How many times has God provided when you didn't know how you'd make it? How many times has He made a way when there seemed to be no way? The math didn't add up in your bank account, but somehow the bills got paid. You didn't know how you'd feed your family, but you opened the pantry and there was food. These aren't coincidences—they're the fingerprints of Jehovah Jireh, your Provider.

What you feed is what grows. Will you continue to rehearse what the enemy says, or will you remind yourself of God's promises?

Isaiah 41:10 declares: "Don't be afraid, for I am with you. Do not be discouraged, for I am your God. I will strengthen you and help you. I will hold you up with my victorious right hand."

Fear grows when we feed on threats. Faith grows when we feed on promises.

Under the Broom Tree: When Exhaustion Distorts Reality

Elijah ran from Jezebel and collapsed under a broom tree (also called a juniper tree). Exhausted and depleted, he prayed, "I have had enough, Lord. Take my life."

Here's what's fascinating: Elijah ran to save his life, then asked God to end it. If he wanted to die, why run from Jezebel? This contradiction reveals how distorted exhaustion can make us.

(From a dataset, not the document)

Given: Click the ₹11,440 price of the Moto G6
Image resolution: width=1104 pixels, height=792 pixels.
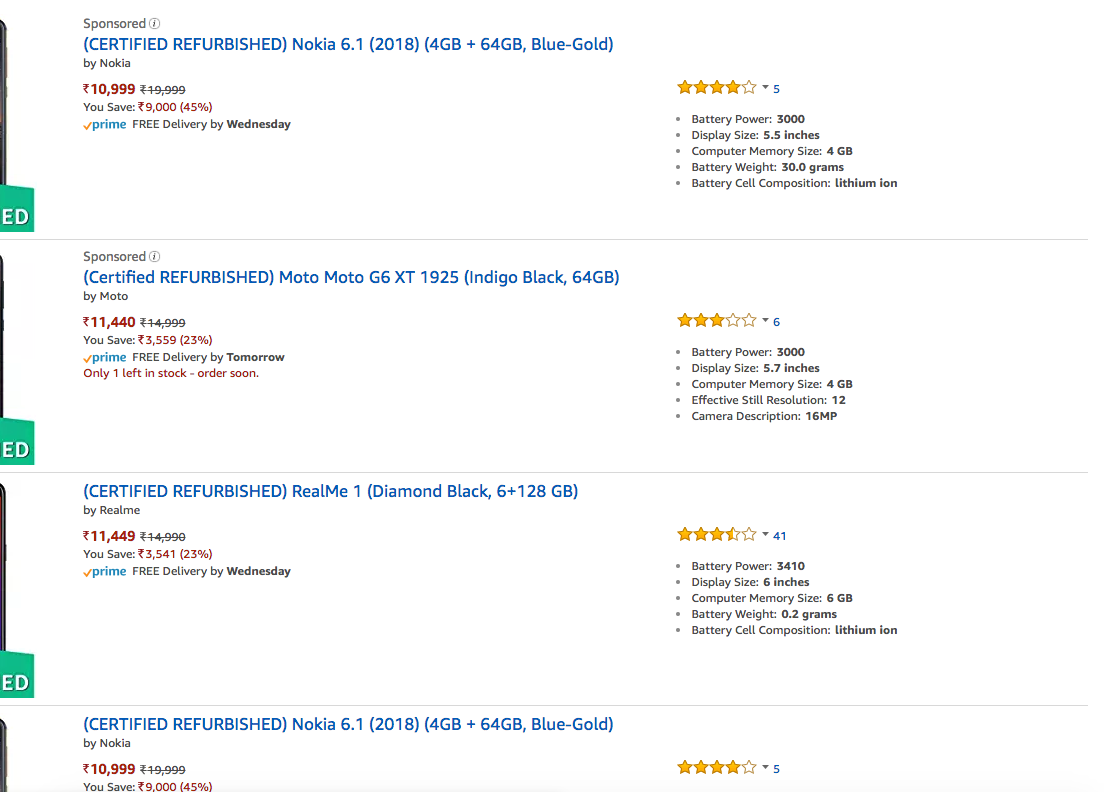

When we're emotionally drained, physically depleted, and spiritually exhausted, we stop thinking clearly.

The signs of Elijah's exhaustion are familiar to many of us:

He isolated himself
He exaggerated his circumstances
He forgot God's faithfulness
He became emotionally overwhelmed
He lost perspective
Sometimes believers think they're backslidden when they're actually just burned out. Sometimes we think we've lost our faith when we've simply lost our strength.

Here's wisdom we all need: Never make permanent decisions from temporary exhaustion.

Isaiah 40:29-31 promises: "He gives power to the weak and strength to the powerless. Even youths will become weak and tired, and young men will fall in exhaustion. But those who trust in the Lord will find new strength. They will soar high on wings like eagles. They will run and not grow weary. They will walk and not faint."

Exhaustion is temporary. God's renewal is available. Don't make life-altering decisions in a season that God intends to renew.

God's Response: Rest Before Revelation

Notice how God responded to Elijah's crisis. He didn't say, "How dare you! After everything I've done for you!" He didn't lecture or condemn.

Instead, an angel touched Elijah and said, "Get up and eat." God provided bread and water. He let Elijah sleep. Then the angel came again: "Get up and eat some more, or the journey ahead will be too much for you."

God understood Elijah's condition better than Elijah understood himself. Before correcting Elijah's thinking, God cared for Elijah's condition.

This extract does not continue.